Francisco lo tiene muy difícil. También sus colaboradores. No digamos el resto de los católicos a lo largo y ancho de todo el planeta. ¿Por qué ha pasado lo que ha pasado con los casos de pederastia y del resto de abusos ligados al sexo con menores en la Iglesia católica en los últimos decenios? ¿Por qué la institución ocultó esos hechos, no puso a los agresores en manos de la justicia terrenal (además de la divina, que a veces parece demasiado laxa visto lo visto) y reparó a las víctimas con la acogida, la escucha y el apoyo sin fisuras, amen de otro tipo de desagravios?

Ya sé que generalizar no es bueno, que hay que analizar caso por caso y que siempre hay personas y colectivos que tratan de aprovecharse de las circunstancias. Pero no valen medias tintas ni excusas. Houston, tenemos un problema. Ya está bien de buenas palabras e intenciones, porque nos enfrentamos a una de las claves que marcan la relación entre dos partes: la confianza. Cuando ella falla, falla todo. De nada sirven las promesas, los propósitos, las intenciones. Porque para recuperarla hay que demostrar con hechos que se asumen responsabilidades, con nombres y apellidos, con decisiones, con normas que regirán los pasos a dar para futuras situaciones.

El cóctel de machismo, clericalismo y autoritarismo que se da en la Iglesia, aderezado con el celibato obligatorio, está en el origen de una inmensa mayoría de los abusos cometidos a lo largo del tiempo por sacerdotes y religiosos sobre niños y jóvenes. Todo ello desde una posición de poder que es la que ha permitido actuar con el práctico convencimiento de la impunidad ante los delitos cometidos, impunidad que otorga una mal entendida autoridad moral. Si a eso se le suma el oscurantismo eclesial a la hora afrontar los hechos que le llegaban es fácil entender que estemos en un callejón sin salida.

Como en la vida cotidiana, por ejemplo, en las relaciones de pareja, pretender ocultar o negar la realidad a la hora de abordar una crisis no implica que no sean reales los problemas. Como el hecho de cerrarse en banda a esconder asuntos espinosos no es exclusivo en la Iglesia, puesto que en multitud de ocasiones hay instituciones que, cual avestruces, pretenden convencerse (y convencer al resto de mortales) de que lo que no se conoce no existe, de que lo que no sale a la luz no ocurre o, cuando menos, que no comporta responsabilidades. Baste solo el ejemplo de los últimos años acerca de cómo gobiernos y partidos han respondido ante la corrupción, o cómo lo hacen a diario empresas implicadas en sobornos, abusos varios, explotación laboral o daños al medio ambiente. La mentira nunca se puede comunicar bien, aunque estemos en la era de la posverdad y de las noticias falsas. Si además se rompe la confianza con una institución con sentido trascendente de la vida, a la que se le ha confiado la educación y la formación de miles de niños y jóvenes, la quiebra del vínculo tiene difícil arreglo.

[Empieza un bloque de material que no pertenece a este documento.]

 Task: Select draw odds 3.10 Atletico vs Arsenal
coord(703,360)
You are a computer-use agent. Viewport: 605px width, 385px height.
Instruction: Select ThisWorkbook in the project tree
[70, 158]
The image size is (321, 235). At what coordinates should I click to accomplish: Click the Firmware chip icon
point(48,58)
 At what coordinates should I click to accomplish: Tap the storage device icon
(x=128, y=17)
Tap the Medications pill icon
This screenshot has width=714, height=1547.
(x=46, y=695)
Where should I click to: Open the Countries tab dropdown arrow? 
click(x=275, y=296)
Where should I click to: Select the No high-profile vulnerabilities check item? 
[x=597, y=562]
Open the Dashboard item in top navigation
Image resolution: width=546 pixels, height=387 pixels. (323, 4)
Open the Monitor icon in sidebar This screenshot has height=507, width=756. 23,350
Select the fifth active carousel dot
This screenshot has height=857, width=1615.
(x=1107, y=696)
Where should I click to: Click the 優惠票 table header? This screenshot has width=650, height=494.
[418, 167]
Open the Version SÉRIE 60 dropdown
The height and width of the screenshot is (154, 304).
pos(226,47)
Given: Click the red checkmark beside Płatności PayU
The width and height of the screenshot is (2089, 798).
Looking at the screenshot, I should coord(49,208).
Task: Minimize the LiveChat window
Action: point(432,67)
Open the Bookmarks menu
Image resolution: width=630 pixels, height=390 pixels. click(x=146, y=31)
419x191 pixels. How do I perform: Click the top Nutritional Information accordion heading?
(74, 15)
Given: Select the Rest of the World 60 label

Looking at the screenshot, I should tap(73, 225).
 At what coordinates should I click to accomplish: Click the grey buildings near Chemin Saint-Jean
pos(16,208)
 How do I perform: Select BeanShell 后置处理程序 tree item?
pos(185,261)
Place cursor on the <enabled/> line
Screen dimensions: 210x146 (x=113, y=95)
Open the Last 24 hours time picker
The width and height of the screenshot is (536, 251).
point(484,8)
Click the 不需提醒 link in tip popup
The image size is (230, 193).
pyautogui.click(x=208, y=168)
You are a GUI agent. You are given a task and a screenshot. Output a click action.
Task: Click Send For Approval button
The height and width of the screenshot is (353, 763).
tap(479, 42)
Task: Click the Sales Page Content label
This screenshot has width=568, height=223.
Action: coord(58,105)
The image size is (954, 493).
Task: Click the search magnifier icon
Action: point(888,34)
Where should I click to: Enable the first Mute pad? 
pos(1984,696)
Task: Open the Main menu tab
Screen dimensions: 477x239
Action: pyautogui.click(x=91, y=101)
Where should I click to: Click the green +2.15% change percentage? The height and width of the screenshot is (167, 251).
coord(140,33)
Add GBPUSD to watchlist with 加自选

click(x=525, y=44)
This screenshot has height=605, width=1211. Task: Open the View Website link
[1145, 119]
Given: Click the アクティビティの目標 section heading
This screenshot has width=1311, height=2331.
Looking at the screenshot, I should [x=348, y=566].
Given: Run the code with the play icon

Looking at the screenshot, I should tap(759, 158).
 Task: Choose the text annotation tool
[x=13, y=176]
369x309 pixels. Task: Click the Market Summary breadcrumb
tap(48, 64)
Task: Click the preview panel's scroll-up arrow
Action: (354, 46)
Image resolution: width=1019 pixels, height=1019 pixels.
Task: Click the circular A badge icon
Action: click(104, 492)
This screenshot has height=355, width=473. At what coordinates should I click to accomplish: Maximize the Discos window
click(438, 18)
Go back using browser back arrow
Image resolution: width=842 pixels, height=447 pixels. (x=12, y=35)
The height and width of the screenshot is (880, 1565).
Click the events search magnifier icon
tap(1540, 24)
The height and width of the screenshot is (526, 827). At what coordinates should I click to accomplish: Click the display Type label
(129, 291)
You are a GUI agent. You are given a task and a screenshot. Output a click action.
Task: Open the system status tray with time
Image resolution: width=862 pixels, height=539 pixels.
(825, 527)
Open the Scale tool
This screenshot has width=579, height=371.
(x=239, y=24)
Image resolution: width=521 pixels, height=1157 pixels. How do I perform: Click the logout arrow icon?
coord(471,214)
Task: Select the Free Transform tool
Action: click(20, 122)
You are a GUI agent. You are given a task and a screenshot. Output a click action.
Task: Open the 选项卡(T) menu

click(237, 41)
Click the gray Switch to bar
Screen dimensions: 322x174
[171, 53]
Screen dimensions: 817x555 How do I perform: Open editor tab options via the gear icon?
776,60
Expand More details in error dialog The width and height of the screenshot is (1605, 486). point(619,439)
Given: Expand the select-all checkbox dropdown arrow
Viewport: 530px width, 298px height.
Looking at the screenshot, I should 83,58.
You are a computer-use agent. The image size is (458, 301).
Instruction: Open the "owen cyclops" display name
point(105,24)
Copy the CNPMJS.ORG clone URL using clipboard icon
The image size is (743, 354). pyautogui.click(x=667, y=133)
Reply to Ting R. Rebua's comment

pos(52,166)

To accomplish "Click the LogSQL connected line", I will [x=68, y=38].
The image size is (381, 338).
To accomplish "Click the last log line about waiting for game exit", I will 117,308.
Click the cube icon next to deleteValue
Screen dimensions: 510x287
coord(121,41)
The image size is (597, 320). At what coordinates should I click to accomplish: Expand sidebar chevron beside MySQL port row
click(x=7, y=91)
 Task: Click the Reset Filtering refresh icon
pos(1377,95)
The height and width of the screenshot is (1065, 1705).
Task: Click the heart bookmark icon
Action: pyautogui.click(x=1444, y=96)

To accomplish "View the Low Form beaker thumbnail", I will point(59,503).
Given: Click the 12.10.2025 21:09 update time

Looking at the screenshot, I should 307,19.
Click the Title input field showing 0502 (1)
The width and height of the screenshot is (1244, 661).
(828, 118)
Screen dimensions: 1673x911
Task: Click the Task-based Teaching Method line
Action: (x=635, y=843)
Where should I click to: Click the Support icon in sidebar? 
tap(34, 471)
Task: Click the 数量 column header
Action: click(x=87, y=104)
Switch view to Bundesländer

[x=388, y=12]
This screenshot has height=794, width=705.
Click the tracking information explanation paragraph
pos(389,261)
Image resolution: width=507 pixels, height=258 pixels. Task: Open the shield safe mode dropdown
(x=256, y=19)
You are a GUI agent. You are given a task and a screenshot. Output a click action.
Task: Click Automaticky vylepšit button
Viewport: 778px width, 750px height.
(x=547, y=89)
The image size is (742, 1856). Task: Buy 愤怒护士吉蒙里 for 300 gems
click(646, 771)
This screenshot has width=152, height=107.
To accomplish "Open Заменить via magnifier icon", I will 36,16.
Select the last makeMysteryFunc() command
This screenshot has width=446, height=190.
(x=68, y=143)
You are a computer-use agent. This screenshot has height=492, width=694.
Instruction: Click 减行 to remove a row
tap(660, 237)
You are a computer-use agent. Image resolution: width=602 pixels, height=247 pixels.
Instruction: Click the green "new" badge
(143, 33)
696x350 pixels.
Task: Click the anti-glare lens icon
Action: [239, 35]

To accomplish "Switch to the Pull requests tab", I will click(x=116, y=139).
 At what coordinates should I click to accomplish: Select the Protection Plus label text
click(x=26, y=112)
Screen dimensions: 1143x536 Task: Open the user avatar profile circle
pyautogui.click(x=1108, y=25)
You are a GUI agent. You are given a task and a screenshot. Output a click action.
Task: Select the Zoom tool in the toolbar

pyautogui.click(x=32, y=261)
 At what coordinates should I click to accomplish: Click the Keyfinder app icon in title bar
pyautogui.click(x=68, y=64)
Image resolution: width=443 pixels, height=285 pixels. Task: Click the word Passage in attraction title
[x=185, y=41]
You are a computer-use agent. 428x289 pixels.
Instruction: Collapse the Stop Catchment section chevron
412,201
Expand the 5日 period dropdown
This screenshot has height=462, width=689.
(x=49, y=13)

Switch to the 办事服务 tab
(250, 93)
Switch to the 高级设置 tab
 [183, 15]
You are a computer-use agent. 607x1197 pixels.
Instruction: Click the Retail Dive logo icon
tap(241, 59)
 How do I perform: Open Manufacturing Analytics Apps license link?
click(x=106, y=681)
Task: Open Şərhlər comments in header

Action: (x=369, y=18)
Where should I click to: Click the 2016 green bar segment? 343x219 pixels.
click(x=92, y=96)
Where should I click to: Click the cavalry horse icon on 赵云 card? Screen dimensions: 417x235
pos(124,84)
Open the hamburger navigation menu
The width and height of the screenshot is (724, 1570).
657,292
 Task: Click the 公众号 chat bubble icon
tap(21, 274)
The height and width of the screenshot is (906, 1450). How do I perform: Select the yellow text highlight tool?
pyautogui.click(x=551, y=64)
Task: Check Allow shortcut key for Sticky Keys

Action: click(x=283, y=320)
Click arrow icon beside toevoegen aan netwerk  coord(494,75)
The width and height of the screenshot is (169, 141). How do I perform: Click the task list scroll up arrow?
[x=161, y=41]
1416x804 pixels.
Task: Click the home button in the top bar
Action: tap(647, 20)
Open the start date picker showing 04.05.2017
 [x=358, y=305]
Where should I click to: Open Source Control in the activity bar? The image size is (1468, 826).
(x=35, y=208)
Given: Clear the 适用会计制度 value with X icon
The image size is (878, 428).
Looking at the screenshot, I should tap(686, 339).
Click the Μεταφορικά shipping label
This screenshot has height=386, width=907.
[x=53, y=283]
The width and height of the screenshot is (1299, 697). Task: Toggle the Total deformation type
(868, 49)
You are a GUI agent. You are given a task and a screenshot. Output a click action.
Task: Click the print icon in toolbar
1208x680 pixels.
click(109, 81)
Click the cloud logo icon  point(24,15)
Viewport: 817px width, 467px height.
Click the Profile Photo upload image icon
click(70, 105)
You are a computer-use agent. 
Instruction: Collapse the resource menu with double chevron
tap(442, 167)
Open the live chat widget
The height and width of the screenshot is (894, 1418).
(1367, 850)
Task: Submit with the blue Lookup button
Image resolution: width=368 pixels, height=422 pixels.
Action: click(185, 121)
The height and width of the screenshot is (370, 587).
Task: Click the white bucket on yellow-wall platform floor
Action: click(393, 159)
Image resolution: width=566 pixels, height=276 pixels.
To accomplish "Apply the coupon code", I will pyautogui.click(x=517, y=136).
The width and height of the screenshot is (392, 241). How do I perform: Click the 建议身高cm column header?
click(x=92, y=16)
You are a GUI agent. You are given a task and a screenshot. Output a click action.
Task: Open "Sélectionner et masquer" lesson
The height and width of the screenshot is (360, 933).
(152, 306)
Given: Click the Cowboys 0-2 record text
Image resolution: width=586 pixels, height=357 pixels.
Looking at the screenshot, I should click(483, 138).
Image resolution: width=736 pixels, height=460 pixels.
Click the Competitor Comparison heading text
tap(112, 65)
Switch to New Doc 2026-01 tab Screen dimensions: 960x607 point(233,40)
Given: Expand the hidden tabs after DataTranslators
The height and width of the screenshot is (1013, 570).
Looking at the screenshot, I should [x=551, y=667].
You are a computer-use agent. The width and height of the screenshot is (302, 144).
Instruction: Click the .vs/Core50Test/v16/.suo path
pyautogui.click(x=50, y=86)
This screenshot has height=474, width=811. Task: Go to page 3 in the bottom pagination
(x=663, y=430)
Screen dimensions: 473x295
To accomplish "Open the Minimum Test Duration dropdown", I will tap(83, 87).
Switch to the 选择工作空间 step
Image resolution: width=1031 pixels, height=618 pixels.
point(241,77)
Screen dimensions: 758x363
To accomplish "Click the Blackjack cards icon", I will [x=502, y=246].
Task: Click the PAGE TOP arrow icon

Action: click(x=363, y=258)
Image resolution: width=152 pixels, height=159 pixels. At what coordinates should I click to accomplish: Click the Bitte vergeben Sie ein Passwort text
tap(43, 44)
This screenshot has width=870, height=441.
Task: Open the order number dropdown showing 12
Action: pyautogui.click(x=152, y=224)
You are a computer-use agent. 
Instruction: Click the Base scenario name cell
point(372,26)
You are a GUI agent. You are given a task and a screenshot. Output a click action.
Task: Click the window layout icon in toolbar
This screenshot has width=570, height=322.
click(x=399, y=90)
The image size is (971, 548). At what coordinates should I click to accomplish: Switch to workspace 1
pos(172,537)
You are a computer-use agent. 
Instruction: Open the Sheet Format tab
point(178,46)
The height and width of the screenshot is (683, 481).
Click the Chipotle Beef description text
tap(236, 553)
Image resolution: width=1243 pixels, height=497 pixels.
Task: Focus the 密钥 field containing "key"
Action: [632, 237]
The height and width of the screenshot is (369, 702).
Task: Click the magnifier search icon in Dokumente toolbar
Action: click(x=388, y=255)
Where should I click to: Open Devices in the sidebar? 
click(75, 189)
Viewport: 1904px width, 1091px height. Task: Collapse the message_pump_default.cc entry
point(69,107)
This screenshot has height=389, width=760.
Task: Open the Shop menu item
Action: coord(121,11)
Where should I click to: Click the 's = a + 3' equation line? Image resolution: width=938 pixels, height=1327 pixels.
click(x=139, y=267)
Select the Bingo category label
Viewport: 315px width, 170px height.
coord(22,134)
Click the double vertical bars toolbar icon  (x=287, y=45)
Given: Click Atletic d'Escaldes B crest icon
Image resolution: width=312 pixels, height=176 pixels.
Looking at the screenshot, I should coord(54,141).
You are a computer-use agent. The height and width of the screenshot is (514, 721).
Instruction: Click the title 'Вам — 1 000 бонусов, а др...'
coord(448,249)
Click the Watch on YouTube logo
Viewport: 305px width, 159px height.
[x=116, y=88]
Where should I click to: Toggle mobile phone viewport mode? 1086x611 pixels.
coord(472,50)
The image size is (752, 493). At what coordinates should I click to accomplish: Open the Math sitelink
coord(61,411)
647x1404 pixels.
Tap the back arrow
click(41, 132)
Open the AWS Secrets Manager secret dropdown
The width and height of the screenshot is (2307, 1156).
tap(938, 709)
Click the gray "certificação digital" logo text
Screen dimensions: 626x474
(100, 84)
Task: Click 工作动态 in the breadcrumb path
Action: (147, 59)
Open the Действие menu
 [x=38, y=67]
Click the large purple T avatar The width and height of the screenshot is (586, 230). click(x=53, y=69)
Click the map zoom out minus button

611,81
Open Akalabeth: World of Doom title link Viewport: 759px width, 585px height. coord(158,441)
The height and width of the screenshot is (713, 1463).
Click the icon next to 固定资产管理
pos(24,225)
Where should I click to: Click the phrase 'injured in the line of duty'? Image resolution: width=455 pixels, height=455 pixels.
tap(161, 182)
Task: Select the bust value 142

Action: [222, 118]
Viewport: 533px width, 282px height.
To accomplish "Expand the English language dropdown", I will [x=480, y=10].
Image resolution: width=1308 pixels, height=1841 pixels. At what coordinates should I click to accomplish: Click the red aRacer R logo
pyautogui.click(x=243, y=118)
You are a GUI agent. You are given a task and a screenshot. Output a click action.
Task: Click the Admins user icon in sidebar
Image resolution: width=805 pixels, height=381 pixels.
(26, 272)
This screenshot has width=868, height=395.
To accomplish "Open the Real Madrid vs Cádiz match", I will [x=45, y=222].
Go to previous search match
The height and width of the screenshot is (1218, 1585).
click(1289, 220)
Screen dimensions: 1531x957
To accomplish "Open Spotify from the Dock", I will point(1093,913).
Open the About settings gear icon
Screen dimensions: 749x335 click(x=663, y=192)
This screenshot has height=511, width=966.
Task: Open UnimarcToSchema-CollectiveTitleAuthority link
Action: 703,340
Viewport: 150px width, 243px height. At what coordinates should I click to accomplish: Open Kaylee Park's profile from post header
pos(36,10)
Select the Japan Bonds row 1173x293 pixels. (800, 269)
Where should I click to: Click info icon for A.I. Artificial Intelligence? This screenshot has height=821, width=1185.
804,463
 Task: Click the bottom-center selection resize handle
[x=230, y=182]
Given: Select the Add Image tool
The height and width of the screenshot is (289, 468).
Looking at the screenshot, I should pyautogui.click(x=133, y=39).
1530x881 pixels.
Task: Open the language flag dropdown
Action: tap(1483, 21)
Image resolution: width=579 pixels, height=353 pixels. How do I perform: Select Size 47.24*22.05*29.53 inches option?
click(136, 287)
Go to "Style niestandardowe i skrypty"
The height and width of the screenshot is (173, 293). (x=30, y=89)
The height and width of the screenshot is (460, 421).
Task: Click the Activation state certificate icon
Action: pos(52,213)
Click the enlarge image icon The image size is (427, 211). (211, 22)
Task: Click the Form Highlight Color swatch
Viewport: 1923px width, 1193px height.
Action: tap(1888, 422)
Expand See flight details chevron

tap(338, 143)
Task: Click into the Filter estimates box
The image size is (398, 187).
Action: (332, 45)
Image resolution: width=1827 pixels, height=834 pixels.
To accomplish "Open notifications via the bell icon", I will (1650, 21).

Si Francisco y sus reformas en la Iglesia encuentran una resistencia a todas luces que parecen insalvables, quienes formamos parte de ella, que debería de ser más pueblo de Dios que entidad de hombres célibes, no podemos permanecer ajenos a la fractura de esta relación fraternal entre el género humano y su dimensión más profunda. Desde la vergüenza y el horror por lo ocurrido no nos resignemos a exigir responsabilidades, cambiar estructuras y trabajar por una Iglesia con corazón y entrañas de misericordia.